На много вёрст видны с колокольни окрестные дороги, виляющие к стольному граду. Потому и сидит на самом темени Ивана Великого остроглазый послушник. Он-то и узрел первым в сиреневомаревой дали движение к Сретенским воротам, пыль высокую и шевеленье многолюдное. Векшей скользнул вниз в медностонущее творило, заблажил:

– Везу-у-yт!!!

Откупорил Зосима уши, заткнутые овечьей шерстью, силясь уразуметь оглушенным умом – о чем вопиет послушник? Уразумел, поднялся на тряских ногах, строго нацелил на стрельцов очёсок кудельной бороденки и бодро зарубил сверху вниз растопыренной пятерней. Уперлись и дружно закланялись по сторонам толстотулого колокола взмокшие стрельцы. И взревела утробно во всю свою грудь крепкокаменная звонница, от рвущей боли в ушах расстегнулись стрелецкие рты.

– До-он! Бо-ом-м! До-о-н-н!! Бо-о-ом-м!!!

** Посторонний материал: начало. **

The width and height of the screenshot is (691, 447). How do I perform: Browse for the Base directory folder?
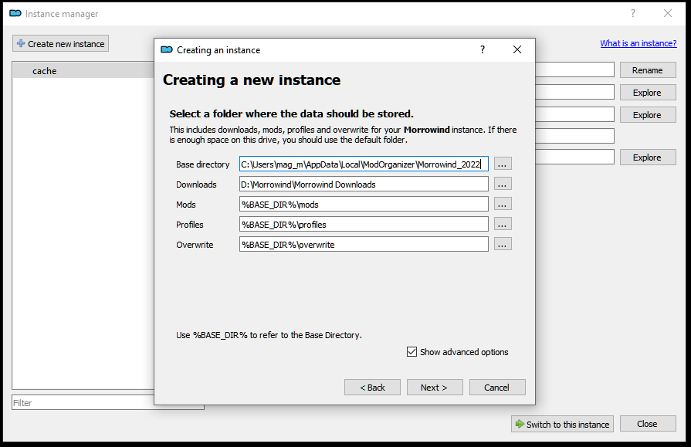(x=503, y=164)
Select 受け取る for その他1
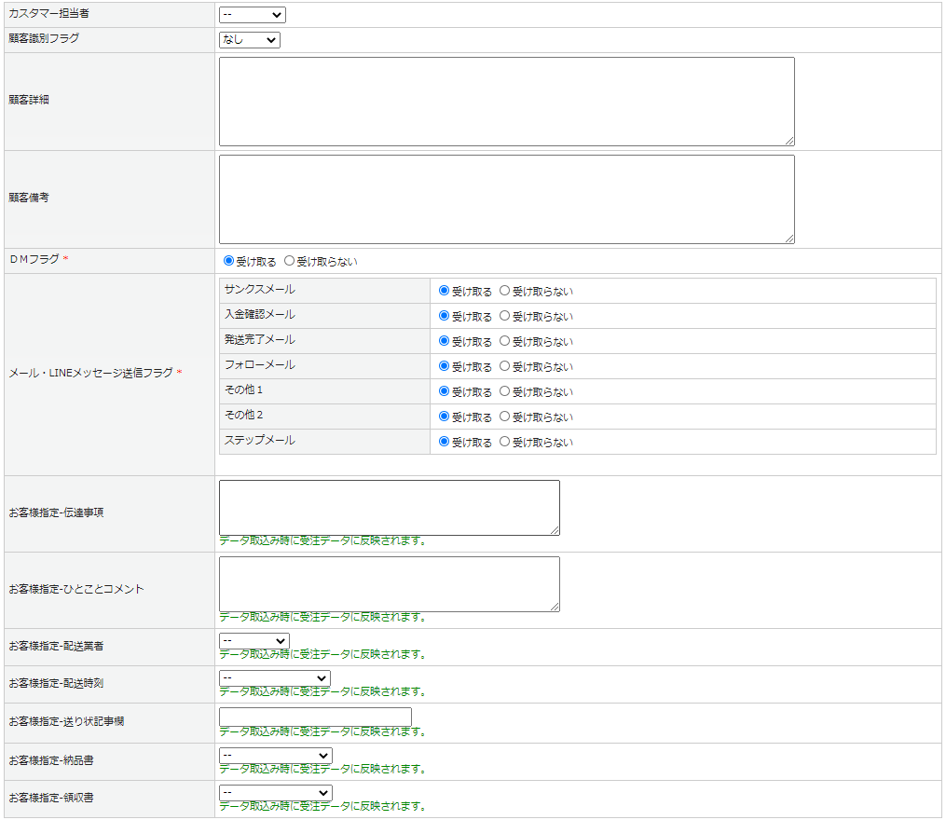Image resolution: width=946 pixels, height=820 pixels. click(445, 392)
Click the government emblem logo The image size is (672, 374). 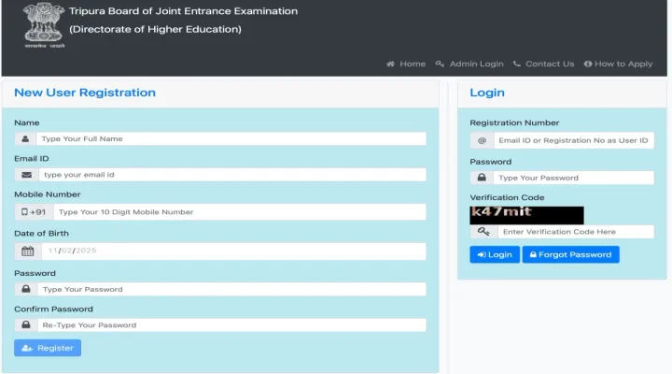click(45, 26)
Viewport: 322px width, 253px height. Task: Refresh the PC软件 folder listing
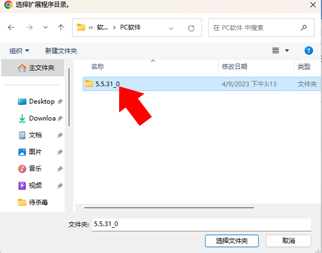pyautogui.click(x=191, y=28)
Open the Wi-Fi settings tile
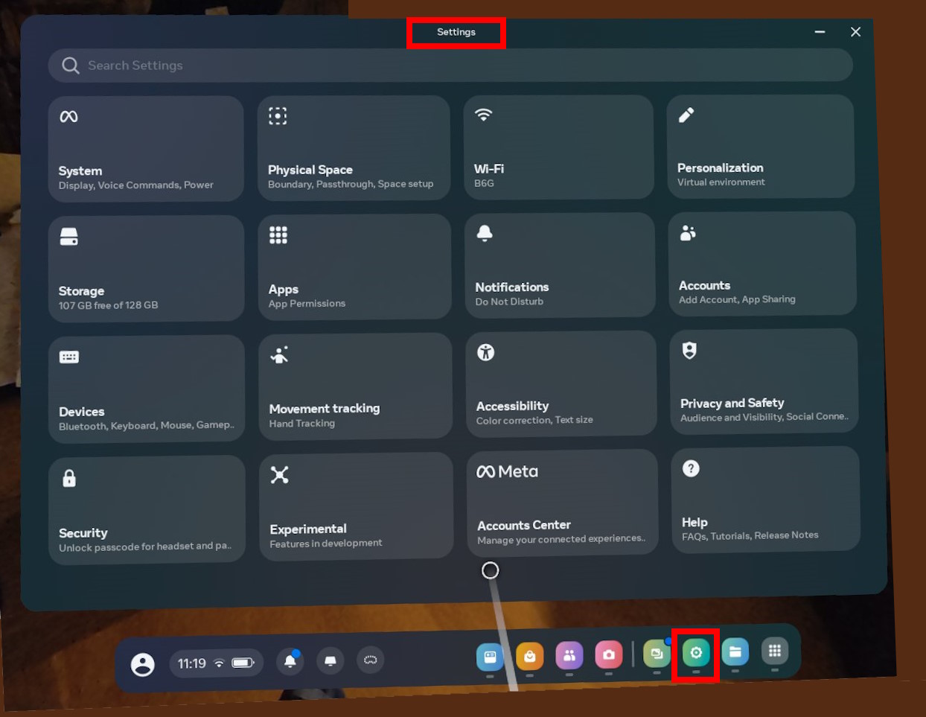The height and width of the screenshot is (717, 926). [558, 147]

И, повинуясь Ивану Великому, будто под бока пришпоренные, радостно взыграли все прочие звонницы московские, оповещая люд православный о явлении к месту вечного упокоения святых мощей митрополита Филиппа, умученика Отроч монастыря, удавленного по приказу многогрешного царя Ивана Грозного окаянным Малютой Скуратовым.

От гуда всемосковского заколыхалась земля, ахнул, приседая, запрудивший улицы народ хлынул толповою стеной к Сретенью. Вихрь пыльный, горячий взыграл над Боровицким холмом и пошел, колобродя, к Зарядью.

У церкви Димитрия Солунского и дальше – вдоль Мучного ряда и до ворот Сретенских – обочь дороги глухим заплотом стрельцы выставлены. Начищенные полумесяцы бердышей волнами колеблются, будто два ручья переливаются, отблескивают ярь солнечную, жгут глаза. Тут, у Солунского, не так гомотно, тут стрельцов погуще, тут сами большие бояре плотно стоят, да в степенности. Им и жара не жара: одеты богато, по-праздничному – в шитых золотом полукафтаньях, в мягких узорчатых сапогах, в шапках горлатных да в опушенных соболями мурманках. У древних князей и бояр седые навесы бород от тяжкого дыха на груди ворошатся. Стоят, переглядываются ревниво – не выпер ли кто поперед другого не по чину. Первенствующий здесь – воевода Алексей Никитич Трубецкой, друг царя. Он и мощи святого Иова встречал. По левую руку от него мается краснолицый и потный князь Никита Иванович Одоевский, комнатный боярин и дружка государев. По правую руку замер степенный, себе на уме, оружейничий Богдан Хитрово, тоже любимец царёв. За ними теснятся полукольцом тесть государя Илья Милославский, дядька царя Морозов Борис Иванович, князья и бояре Стрешневы, Салтыковы, Долгорукие и прочие. Здесь же во втором и третьем ряду приказные дьяки – Иван Полянский с Дементием Башмаком со товарищи.